The critical view of Mr Son as an opportunistic and even whimsical investor was given fresh ammunition last week with the revelations that he had lost $130m of his personal fortune on a bitcoin investment and poured €900m of SoftBank funds into Wirecard, the German payments group fighting an accounting scandal.
But the money is now also starting to flow the other way. Armed with cash from the $23.5bn listing of SoftBank’s mobile unit and Japan’s largest-ever corporate bond sale to retail investors, and with Uber’s blockbuster IPO around the corner, Mr Son is finally starting to dispel the notion that his Japanese technology conglomerate is risk-addicted and debt-laden. So flush is Mr Son feeling that he launched a $5.5bn share buyback in February.

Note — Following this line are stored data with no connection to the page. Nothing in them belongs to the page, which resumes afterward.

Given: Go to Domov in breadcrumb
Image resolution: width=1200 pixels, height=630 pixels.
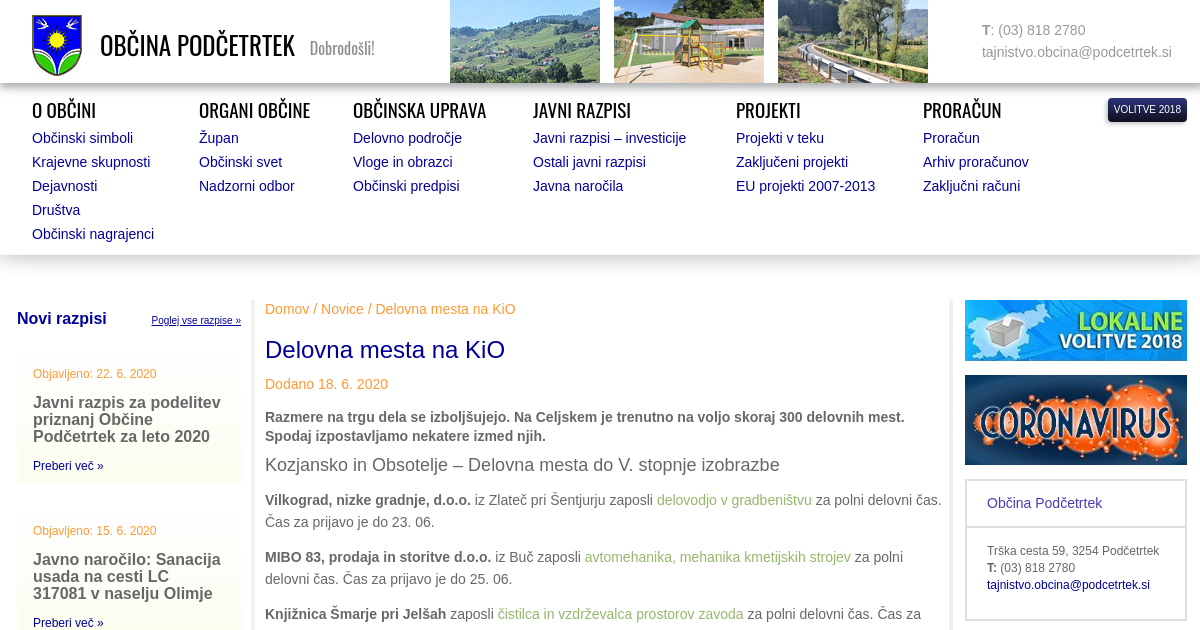Looking at the screenshot, I should tap(287, 309).
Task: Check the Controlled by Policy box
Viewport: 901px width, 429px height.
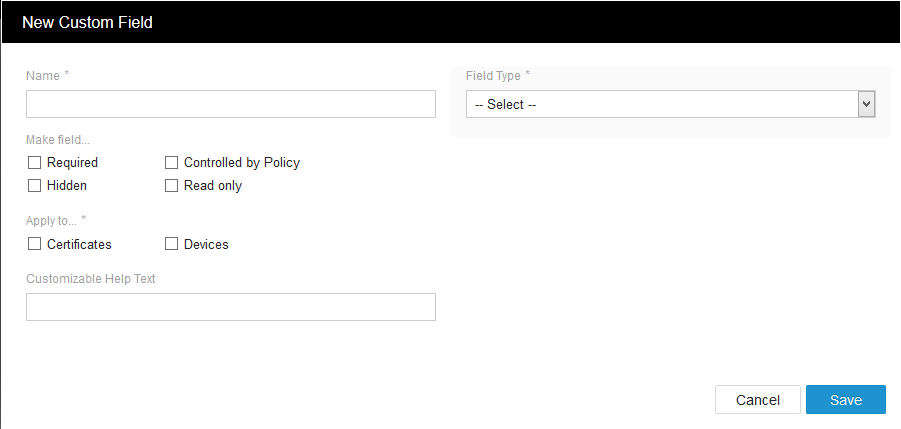Action: click(171, 163)
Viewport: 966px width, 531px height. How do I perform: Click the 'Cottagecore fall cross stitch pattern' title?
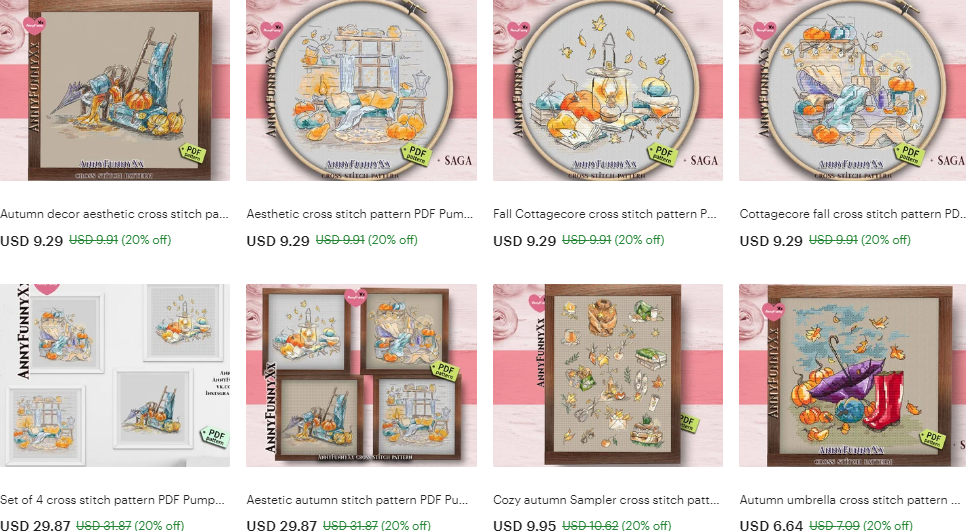point(852,214)
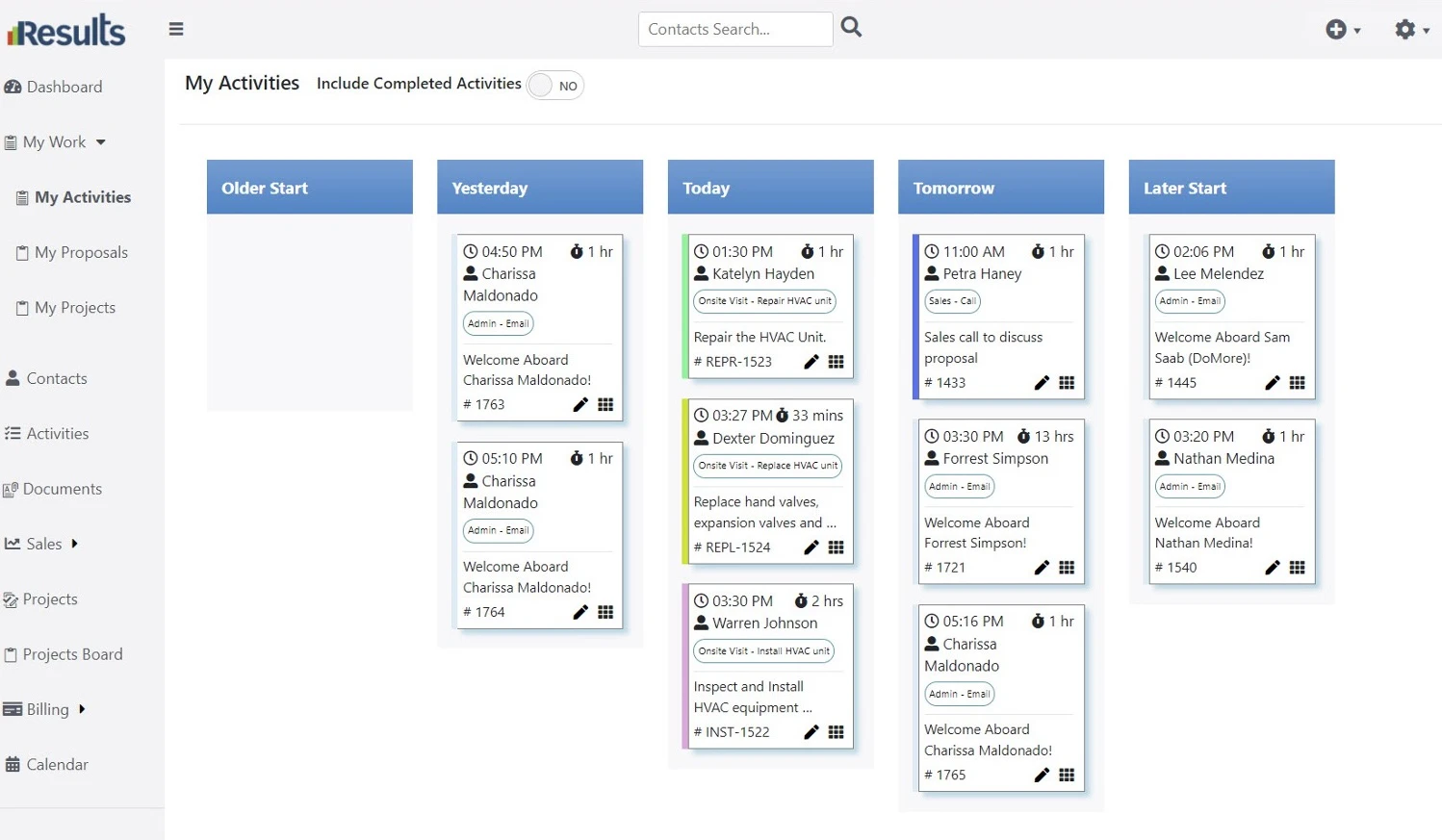Click the Dashboard speedometer icon
Screen dimensions: 1442x840
point(13,87)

“Until now, SoftBank was viewed as a group loaded with debt and doing dangerous things,” Mr Son said in February. “In time, all that noise will go away.”

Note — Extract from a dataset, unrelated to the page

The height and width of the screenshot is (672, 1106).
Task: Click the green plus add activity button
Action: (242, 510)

Mr Son has consistently complained that investors do not appreciate the group’s true worth. In February, when its market capitalisation was ¥9tn ($80bn), he argued that SoftBank shares were undervalued by nearly 60 per cent. His calculations put the company’s net debt at ¥3.6tn and its trove of equity holdings including Alibaba, WeWork and Uber at ¥25tn, implying ¥21tn of value for shareholders.
Now, more investors are beginning to buy into his view.
Since the public offering on December 19 of stock in its mobile subsidiary, SoftBank Group shares have risen 41 per cent to a 19-year high.